As an explorer of Myanmar, the more you put into understanding and experiencing what makes it unique – and delicious – the deeper your connection will be.  For those looking to delve into its culinary landscape, sampling an array of richly spiced Burmese curries is an admirable way to start.  Accompanied by the pack of fellow nomads that I met at the bus station, I arrive at the Burmese curry house San Ma Tau ravenous – peeking inside each simmering pot and lingering in the medley of warm and sharply pungent aromas, before concluding that we would like to try them all.  As we hydrate with ice-cold Myanmar lager, the small bowls of curries bathing in their own oily juices begin to hit the table in waves until nothing can be seen but pickled quail eggs, tender braised duck and roasted chicken that glows a neon shade of turmeric.  The never ending – and often unidentified – condiments that accompany most meals range from fermented tea leaves (a national favorite) to umami rich bean pastes to cilantro spiked ground chilis, turning each feast into a ‘choose your own flavor’ adventure.  The crunchy local eggplant and fresh herbs at the table’s center act as a palate cleanser amidst the waves of spice.

It goes without saying that a true culinary exploration of Myanmar requires hitting the streets.  Those willing to forego the formalities of restaurant service are rewarded by markets teeming with vendors that sling local delicacies like spicy shan noodles, deep fried samosas and sticky sweet pastries all day long.
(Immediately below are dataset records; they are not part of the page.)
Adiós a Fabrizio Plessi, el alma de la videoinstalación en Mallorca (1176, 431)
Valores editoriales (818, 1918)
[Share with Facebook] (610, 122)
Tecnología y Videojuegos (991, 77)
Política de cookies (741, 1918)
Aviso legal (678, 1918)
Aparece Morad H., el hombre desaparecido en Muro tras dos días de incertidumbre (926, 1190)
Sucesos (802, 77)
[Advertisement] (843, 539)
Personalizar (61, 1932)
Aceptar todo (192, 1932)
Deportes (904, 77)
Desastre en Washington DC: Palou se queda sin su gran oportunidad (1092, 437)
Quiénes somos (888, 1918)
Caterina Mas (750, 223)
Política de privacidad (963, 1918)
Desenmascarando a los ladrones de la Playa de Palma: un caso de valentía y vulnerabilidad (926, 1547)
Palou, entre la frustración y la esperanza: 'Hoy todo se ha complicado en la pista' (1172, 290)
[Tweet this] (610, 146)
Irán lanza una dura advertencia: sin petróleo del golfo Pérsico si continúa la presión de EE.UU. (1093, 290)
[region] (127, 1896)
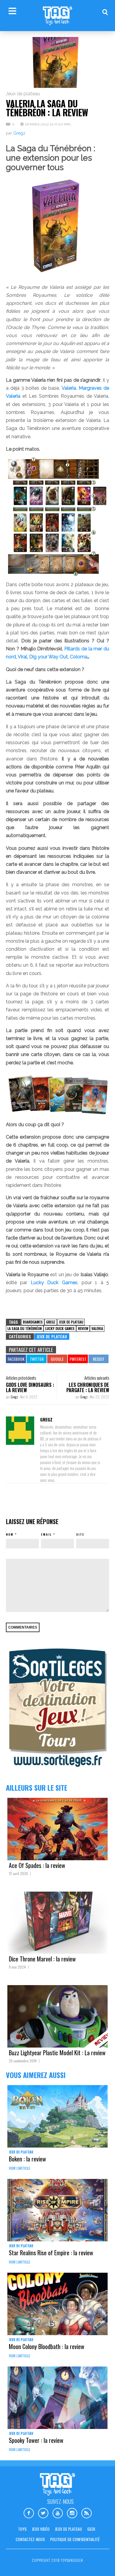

In the dusty street markets of Hpa-an, we indulged in the light-as-air chickpea crepes drizzled in sweet chili sauce for breakfast, while noodle-stuffed egg rolls and sweet corn fritters deep-fried in a roadside wok and dunked in a tangy ginger-cilantro sauce killed our afternoon munchies.  The wok master exuded a disposition so jolly it was easy to pass an hour crouched at her table snacking, laughing and playing with the groups of giggling children who came to join in on the fun.

Once properly fueled, we took to the countryside and explored the ancient Buddhist cave temples for which the region is known.  Dating back to the seventh century, exploring the spectacular time capsules decorated with giant Buddhas, chattering bats and dripping stalactites, induces a Planet Earth meets Alice in Wonderland sensation, while the monks and praying locals remind you of the caves’ inherent holiness.  Cruising to the aptly name “Bat Cave” at the town’s edge for sunset grants the opportunity to see hundreds of thousands of bats flock from a small hole in the cliff’s side to begin their nocturnal feasting.

Having heard rumor of a (half) mile-high monastery, we made the grueling two hour vertical pilgrimage up the side of Mount Zwegabin to feast and sleep atop the highest limestone cliff in the region.  The less than luxurious accommodations (read: mat on floor) was more than made up for by the epic panoramic sunset that made us question whether this was all a dream after all.  Our jellied legs that propelled us to the top, however, acted as an earthly reminder that we had earned the right to sleep amongst the monks and clouds.  The modest yet delightful vegetarian feast served soon after sundown lulled us to sleep (along with the aid of Myanmar’s prize ‘High Class’ whiskey) – while the 4 am prayer call woke us back up in time to watch the ascending sun paint the sky with fiery watercolors.

My renewed sense of peace was cut short by the grabby monastery monkeys, who snatched and annihilated my bag of peanuts as I pondered my place in the universe.  An anger arose within me but was quickly washed away by a Buddha quote that came to mind:

In the end, only three things matter:
how much you loved,
how gently you lived,
and how gracefully you let go of things not meant for you.

Perhaps these peanuts just weren’t meant to be; and besides, if Myanmar has taught me anything, it’s that unexpected adventures – and snacks – are just a mere cliff, cave or mountain’s climb away.